→ **Excerpted records**
<<<<

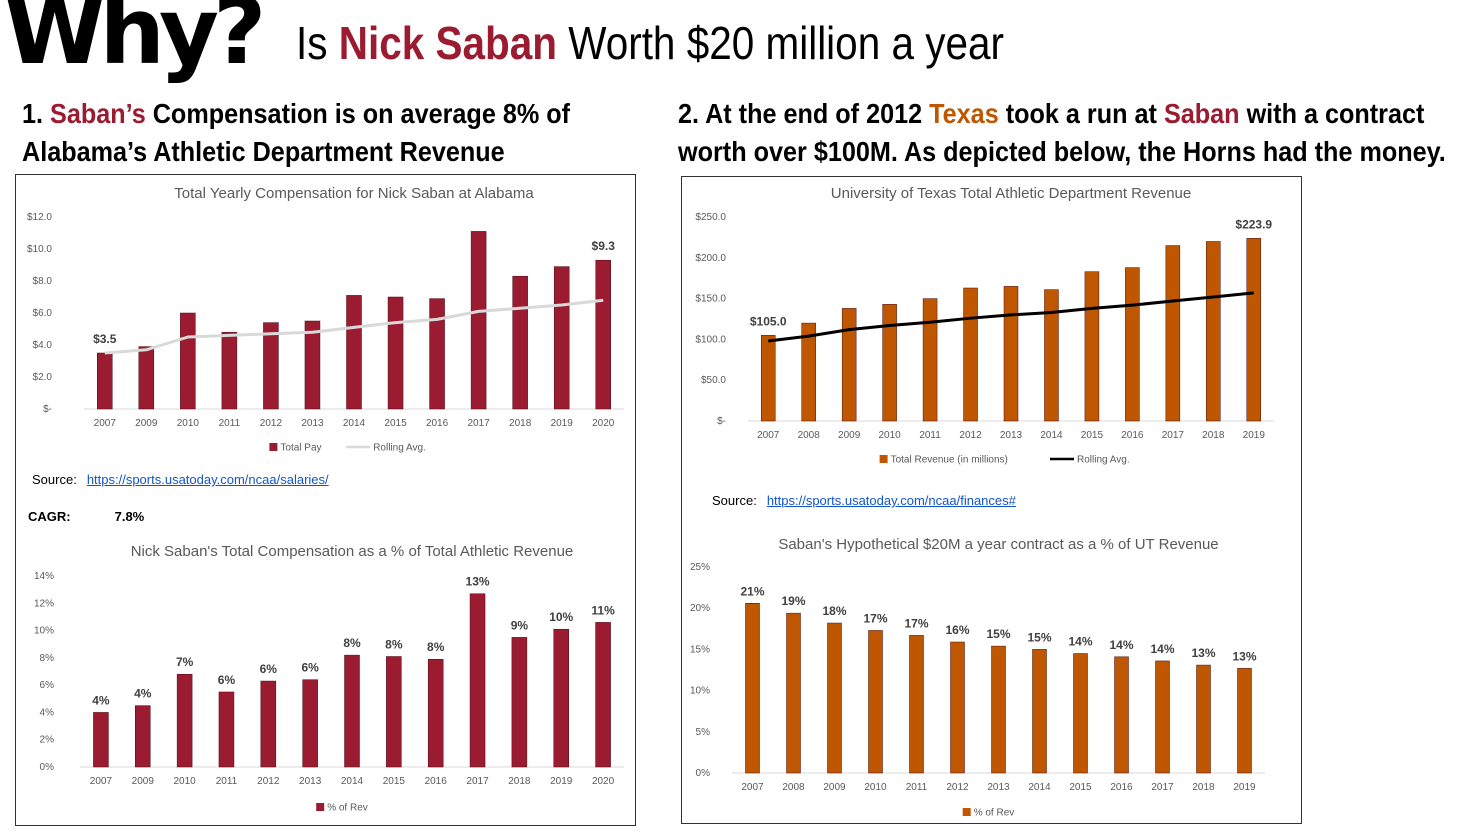 The height and width of the screenshot is (832, 1467). Describe the element at coordinates (916, 623) in the screenshot. I see `bar-data-label: 17%` at that location.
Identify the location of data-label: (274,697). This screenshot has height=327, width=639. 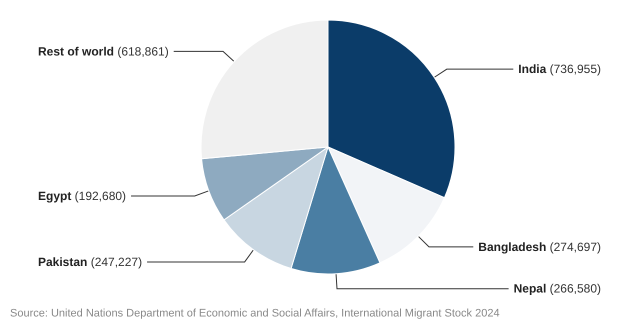
(574, 247).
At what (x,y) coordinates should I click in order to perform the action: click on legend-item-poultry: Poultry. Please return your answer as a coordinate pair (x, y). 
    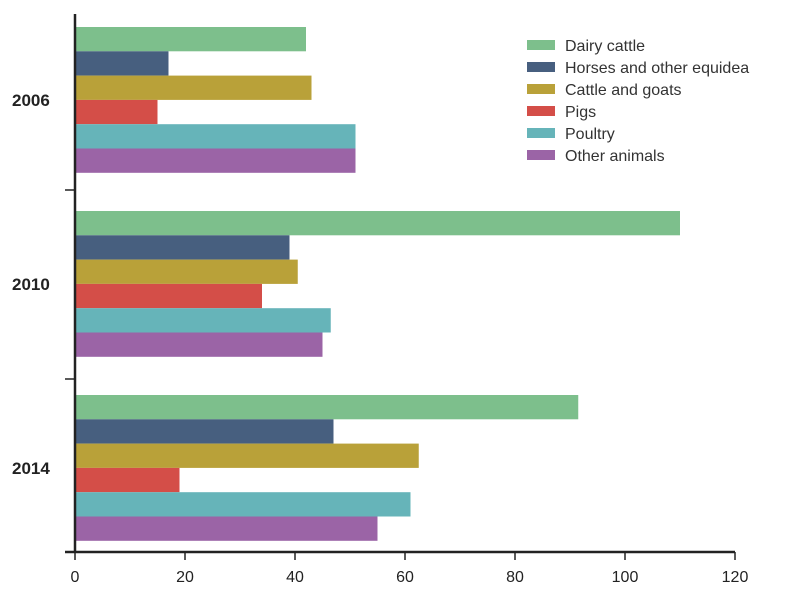
    Looking at the image, I should click on (571, 134).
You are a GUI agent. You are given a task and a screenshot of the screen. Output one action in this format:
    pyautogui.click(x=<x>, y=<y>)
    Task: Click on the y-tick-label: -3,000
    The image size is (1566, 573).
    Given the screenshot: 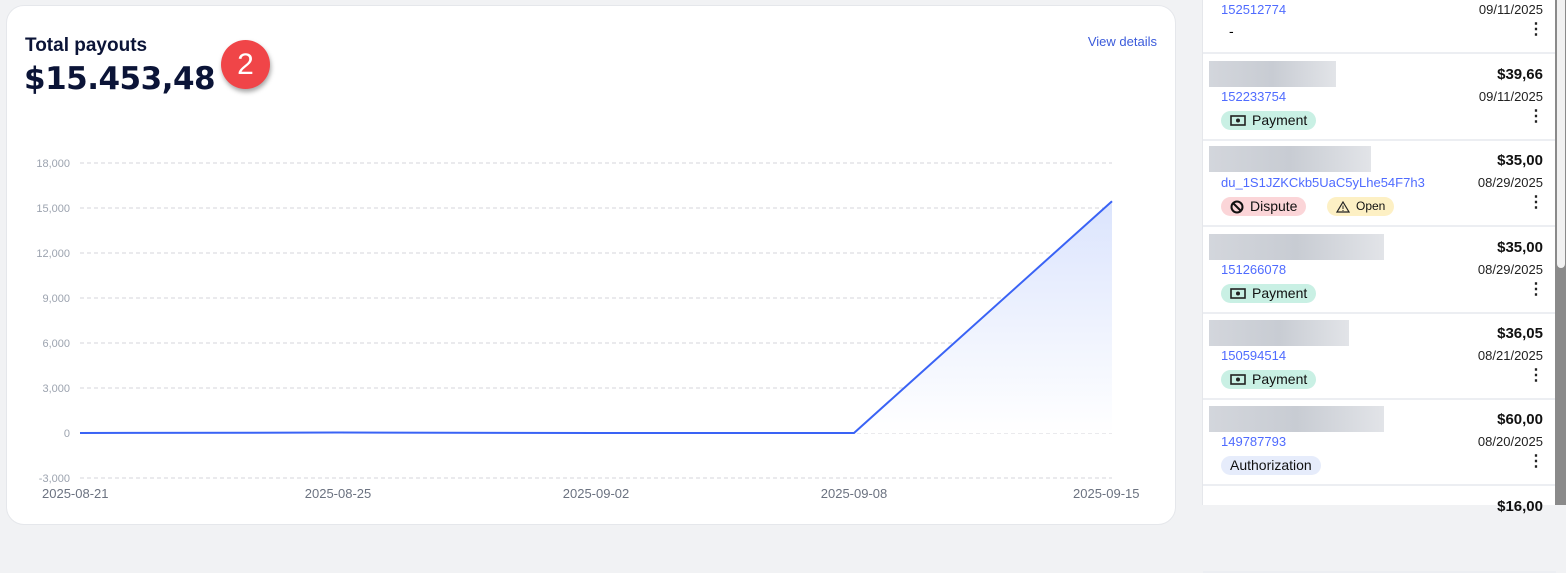 What is the action you would take?
    pyautogui.click(x=54, y=479)
    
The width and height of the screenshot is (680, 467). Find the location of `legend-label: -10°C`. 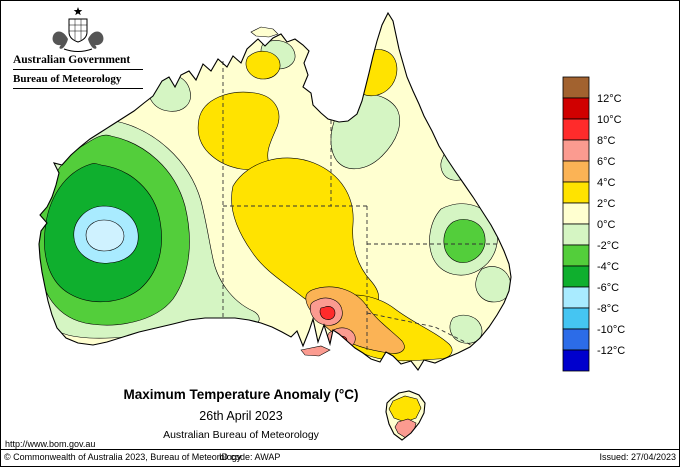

>>>>

→ **What the exercise asks**
Gather every line in the records above that contains the word "should". Case counts.

→ **Exercise answer**
At what (x,y) coordinates should I click in order to perform the action: click on legend-item-poultry: Poultry. Please return your answer as a coordinate pair (x, y). 
    Looking at the image, I should click on (571, 134).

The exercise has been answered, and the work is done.